Press day always brings out plenty of stars and this year was no exception with Chelsea fan Ringo Starr spotted among other famous faces such as Will Young and Gwyneth Paltrow. Christopher Biggins, a Chelsea regular with Salisbury roots, was also spotted taking great interest in the gardens.
New plants were named after stars including Dame Helen Mirren with nepenthes ‘Helen’. Vanessa Redgrave had a rose named in honour of her daughter, actress Natasha Richardson, but as ever, the plants were some of the biggest stars of the show.
Chelsea first-timer Sir Terry Pratchett was drawn to the SKYShades Show Garden, designed by Marney Hall which he officially opened with fellow Orangutan Foundation trustee Ashley Leiman OBE. The foundation shares the goals of SKYShades to help create a more eco-friendly and biodiverse world. “I’m here to support the environment and the orangutans” said Terry.
In his hugely popular Discworld books, the librarian is an orangutan – this sparked his interest in orangutans and a lifelong desire to help protect them.
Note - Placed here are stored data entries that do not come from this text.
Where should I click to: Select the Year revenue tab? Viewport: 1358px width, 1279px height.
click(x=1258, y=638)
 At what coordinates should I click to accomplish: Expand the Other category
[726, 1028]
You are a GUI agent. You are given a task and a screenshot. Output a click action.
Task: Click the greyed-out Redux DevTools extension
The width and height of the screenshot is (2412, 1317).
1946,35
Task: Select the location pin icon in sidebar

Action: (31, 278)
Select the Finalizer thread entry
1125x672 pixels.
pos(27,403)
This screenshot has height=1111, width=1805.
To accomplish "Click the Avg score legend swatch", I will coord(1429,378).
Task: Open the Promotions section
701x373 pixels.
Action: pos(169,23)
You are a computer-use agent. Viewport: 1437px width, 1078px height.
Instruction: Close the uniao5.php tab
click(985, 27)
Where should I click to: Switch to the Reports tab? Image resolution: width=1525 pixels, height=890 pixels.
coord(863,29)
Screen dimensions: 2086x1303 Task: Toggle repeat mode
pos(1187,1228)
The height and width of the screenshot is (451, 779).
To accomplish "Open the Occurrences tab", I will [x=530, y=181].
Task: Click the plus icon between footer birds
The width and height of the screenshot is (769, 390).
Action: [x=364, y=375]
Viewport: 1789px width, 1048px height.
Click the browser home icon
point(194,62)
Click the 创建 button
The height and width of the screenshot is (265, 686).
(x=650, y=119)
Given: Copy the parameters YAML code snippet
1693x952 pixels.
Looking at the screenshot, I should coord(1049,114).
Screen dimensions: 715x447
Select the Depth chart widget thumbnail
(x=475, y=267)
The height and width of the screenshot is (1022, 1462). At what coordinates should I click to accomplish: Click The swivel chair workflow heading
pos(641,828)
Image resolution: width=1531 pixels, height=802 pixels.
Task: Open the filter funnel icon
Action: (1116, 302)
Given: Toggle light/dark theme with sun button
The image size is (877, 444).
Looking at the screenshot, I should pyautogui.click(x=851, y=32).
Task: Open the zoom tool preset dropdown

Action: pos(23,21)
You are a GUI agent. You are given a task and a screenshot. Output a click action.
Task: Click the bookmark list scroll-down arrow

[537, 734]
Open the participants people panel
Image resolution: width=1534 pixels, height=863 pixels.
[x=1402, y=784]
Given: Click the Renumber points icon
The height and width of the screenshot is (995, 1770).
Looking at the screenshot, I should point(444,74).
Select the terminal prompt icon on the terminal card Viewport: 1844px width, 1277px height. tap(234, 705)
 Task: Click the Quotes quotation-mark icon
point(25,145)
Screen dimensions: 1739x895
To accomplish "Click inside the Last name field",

Marney’s garden was a natural draw for Terry. Marney won Silver Flora with a design that reflects bio-diversity and sustainability. The ‘Wild Office’ is inspiration for anyone wanting to work from home, as increasing numbers of people are choosing to do. Solar power is used to generate power for the office and animal housing encourages bugs and bees to thrive. The awning on the outdoor office is actually the world’s first retractable photovoltaic awning and an eco friendly choice.
Terry said of the garden: “It’s absolutely beautiful. I want to get down on my hands and knees and explore”. The garden reminds him of his own garden in Wiltshire. He has stopped mowing the lawn to turn it into a theme park for the birds and the bees.”Flowers of chalk down lands are absolute treasures”, he says.
The Show Garden particularly impressed him. “I like the attention to detail and you can see plants that you would normally call weeds, yet they have a certain beauty – there aren’t many ugly plants in the world! I think you need weeds to set off the other plants.”
The garden includes meadow flowers such as red clover and oxeye daisy, hedgerow flowers such as dog rose, elderberry and pussy willow, woodland plants, and herbs. For the wildlife there is teasel, ragged robin, sweet rocket, scabious ‘butterfly blue’, campanula, salvia and meadow cranesbill. Nearly 200 species went into the design, creating a wonderfully diverse area.
The planting was set off with sculpture by Theodore Gillick, one called called Leaping Hares and one of a reed warbler. Marney said “I chose Theo’s sculptures for his amazingly life like portrayal of English Wildlife. The hares in particular have an energy I have rarely seen captured in bronze and both the hares and the red warbler help to reinforce the imagery of the habitats in which they are set.”
Theo lived in Bradford-on-Avon for many years and started his sculpting career there. “It’s where I got married and where I raised my children,” he said. “I trace all my work back to there and it still feels like home. Wiltshire was my springboard.” He describes his work as “Attenborough in metal”.
Bradford-on-Avon is also home to Shirley Preston from the National Association of Flower Arrangers. She is the RHS coordinator for the charity and helped the North West group set up their gold medal winning ‘Wood Yew Waste’ exhibit in the Great Pavilion. Inspiration came from the River Ribble where beautiful driftwood washes onto the shores. Sculpted and bleached by the tides, the shapes and textures of the wood inspired the central design of the fantasy tree sculpture. Flowers and plant material weave in and out of the driftwood to create a sculptural design. The aim is to show that the things we might throw away can actually be turned into beautiful art forms.
Gold was also awarded to the Federation of British Bonsai Societies. Reg Bolton from Swindon showed a collection of neatly manicured bonsai trees, mostly grown by members of the Swindon branch of the society. “It’s one of the best stands we’ve ever done” said Reg. “There were 15 trees out of the 19 displayed that were from the Swindon district club. I was very happy with the stand and we had such a wonderful response from the public.”
Further medal success for Wiltshire exhibitors came for Westdale Nurseries of Bradford-on-Avon who picked up a Silver Flora for their colourful display of bougainvillea, and The Botanic Nursery from Melksham was awarded a Silver-gilt flora for their display of digitalis, aquilegia and other summer flowers.
Chelsea Flower show is the greatest flower show in the world but the designs that are showcased are an inspiration for any gardener, no matter how big or small their garden.